SDOCT imaging shows that sickle cell patients with no clinical evidence of retinopathy have considerably lower central macular thickness when compared with healthy controls.
Patients with sickle cell anemia may present with significantly lower central macular thickness despite no signs of retinopathy, a new study from Jordan suggested.
The cross-sectional study was conducted by investigators at the University of Jordan, who evaluated participants with and without sickle cell anemia using visual acuity testing, slit-lamp bio-microscopy, dilated ophthalmoscopy, and spectral domain optical coherence tomography (SDOCT) imaging.
Although sickle cell retinopathy is the most prominent ocular abnormality in sickle cell patients, such patients may present as asymptomatic and thus may fail to attend scheduled visits with their ophthalmologists. Even more, many patients with sickle cell disease may not exhibit obvious or any visual symptoms during examination.
Therefore, the investigators sought to determine whether patients with the Hb SS variant exhibit early tomographic evidence of subclinical ischemia, or retinal thinning, despite no significant findings.
The team enrolled a total of 20 eyes from sickle cell patients who attended the hematology and ophthalmology clinics at Jordan University Hospital between January 2020-March 2020. Participants were age- and sex-matched with a control group during that period.
Any patient with an ocular disease that might affect retinal thickness or a history of intraocular surgery were excluded from the study.

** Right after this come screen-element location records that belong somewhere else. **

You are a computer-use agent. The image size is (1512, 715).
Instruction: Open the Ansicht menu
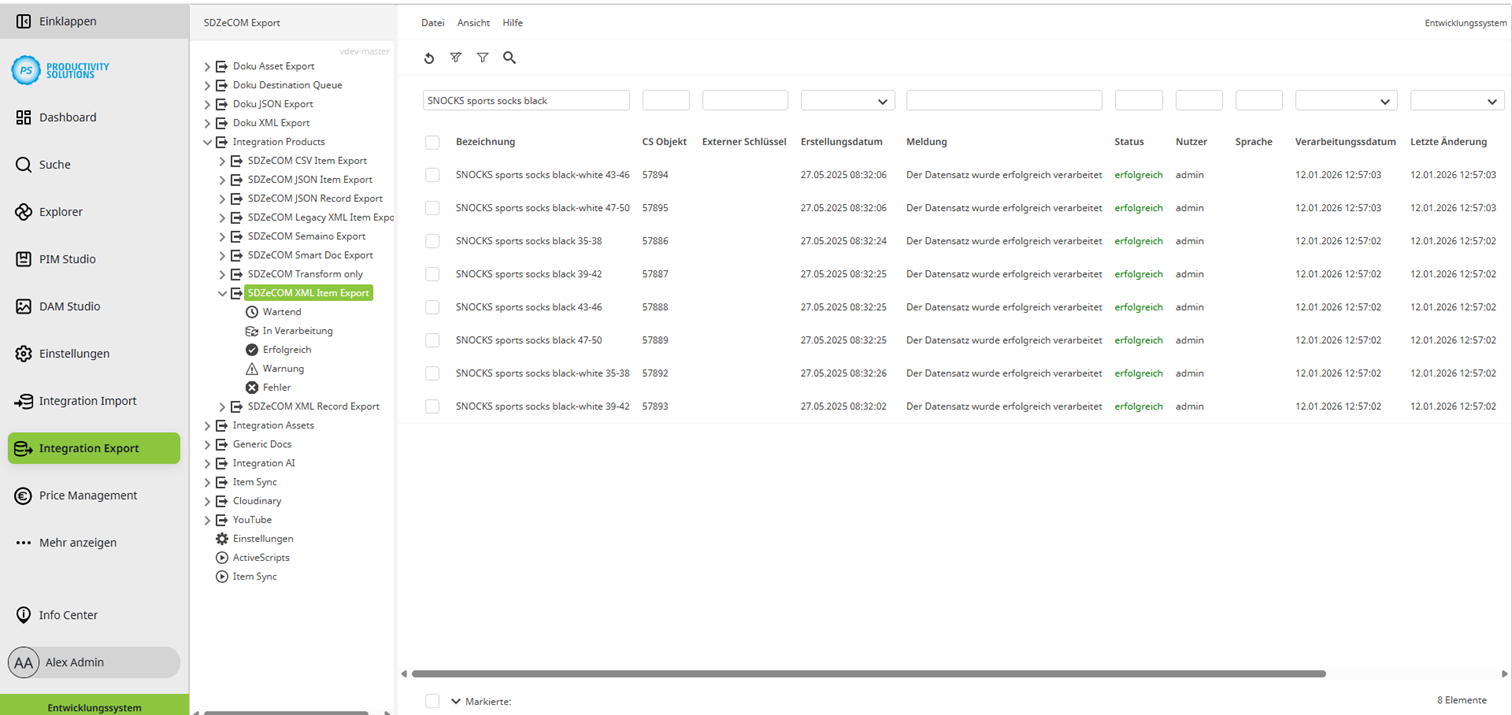[x=473, y=22]
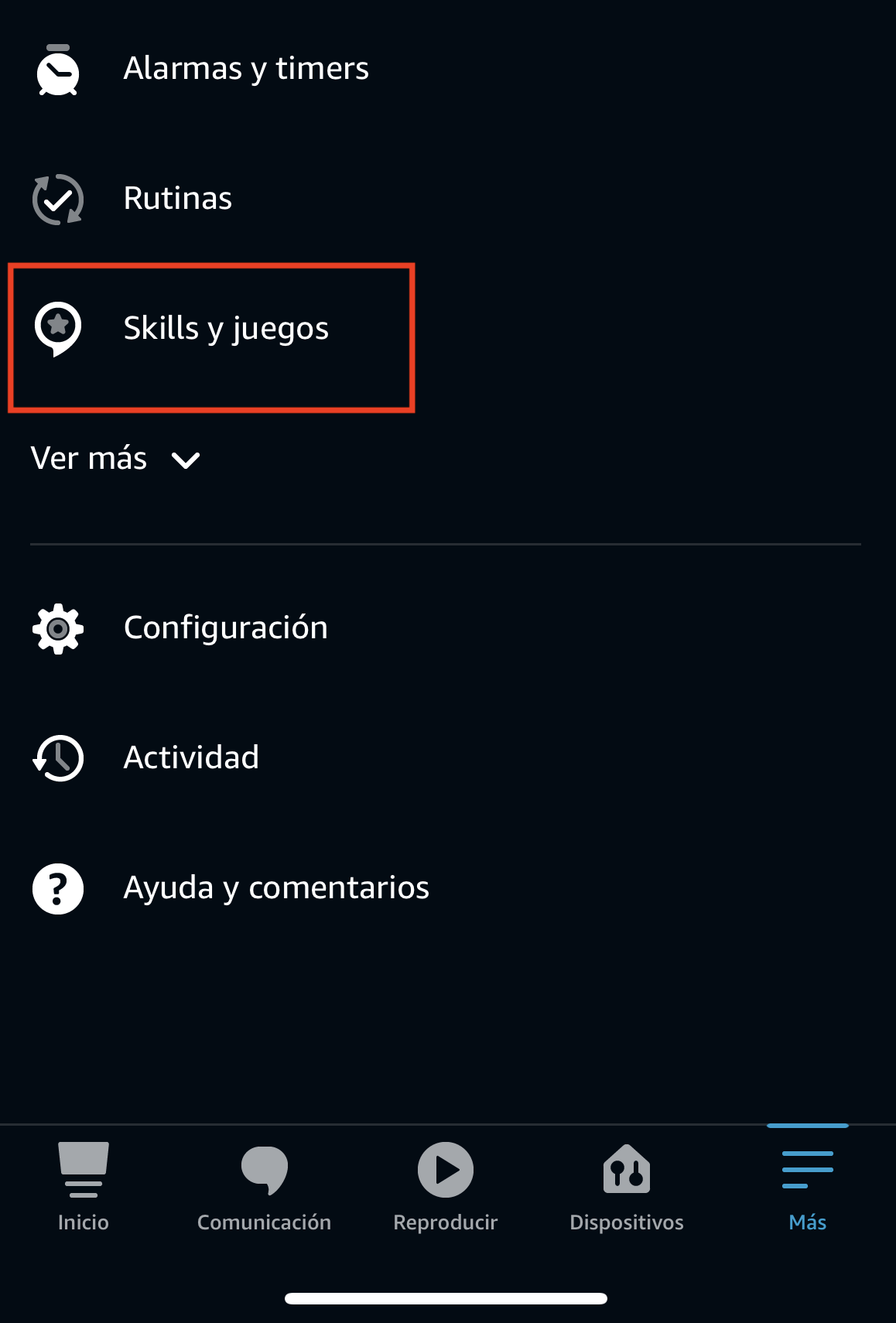Open Alarmas y timers
896x1323 pixels.
(246, 68)
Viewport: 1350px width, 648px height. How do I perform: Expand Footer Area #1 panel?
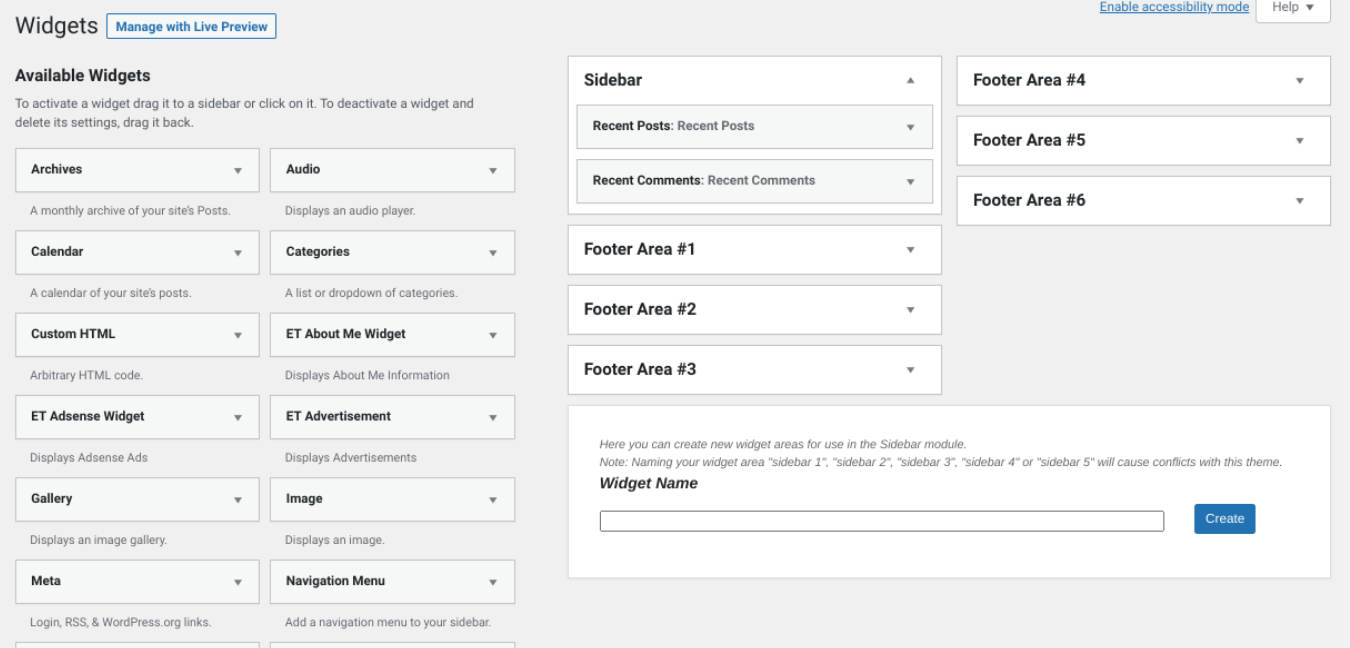(x=910, y=250)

At the outset of the study, participants underwent a full ophthalmic examination by a single retina consultant. The examination included visual assessment acuity with a Snellen chart and a fully dilated fundus examination, among other tests.
SDOCT images were collected and assessed — the investigators gathered data of measurements for all quadrants (central macular, superior, inferior, temporal, and nasal quadrants).
As such, they found that the median binocular best-corrected visual acuity in both groups was 20/20, and the median intraocular pressure in sickle cell patients were 13.4 mmHg in the right eye and 13.2 mmHg in the left eye.
The comprehensive eye examinations also revealed slit-lamp examination findings to be within normal limits in all patients.
According to SDOCT imaging, the mean central macular thickness was significantly thinner in eyes with sickle cell disease than in the control group eyes (P = 0.002). This observation was similarly true for the other peripheral quadrants.
Additionally, sickle cell eyes had lower thickness difference indexes compared with the control eyes, particularly in the superior (P = .045) and temporal (P = .009) quadrants.
Men with sickle cell exhibited greater retinal thickness (median = 371 µm) than women with sickle cell (median = 222.5 µm). However, the investigators indicated this was not statistically significant.
They acknowledged the small sample size as a significant limitation of the study. They also encouraged future studies to evaluate progression of potential tomographic changes over time, determine how they relate with stages of overall retinopathy, and examine any potential effects of certain therapeutic approaches.
“Our findings imply that SDOCT and nascent tomographic technologies can provide non-invasive and accurate assessments of sickle cell disease pathophysiology,” the investigators concluded.
The study, “Central macular thickness in patients with sickle cell disease and no signs of retinopathy: a cross-sectional study of Jordanian patients,” was published online in Journal of International Medical Research.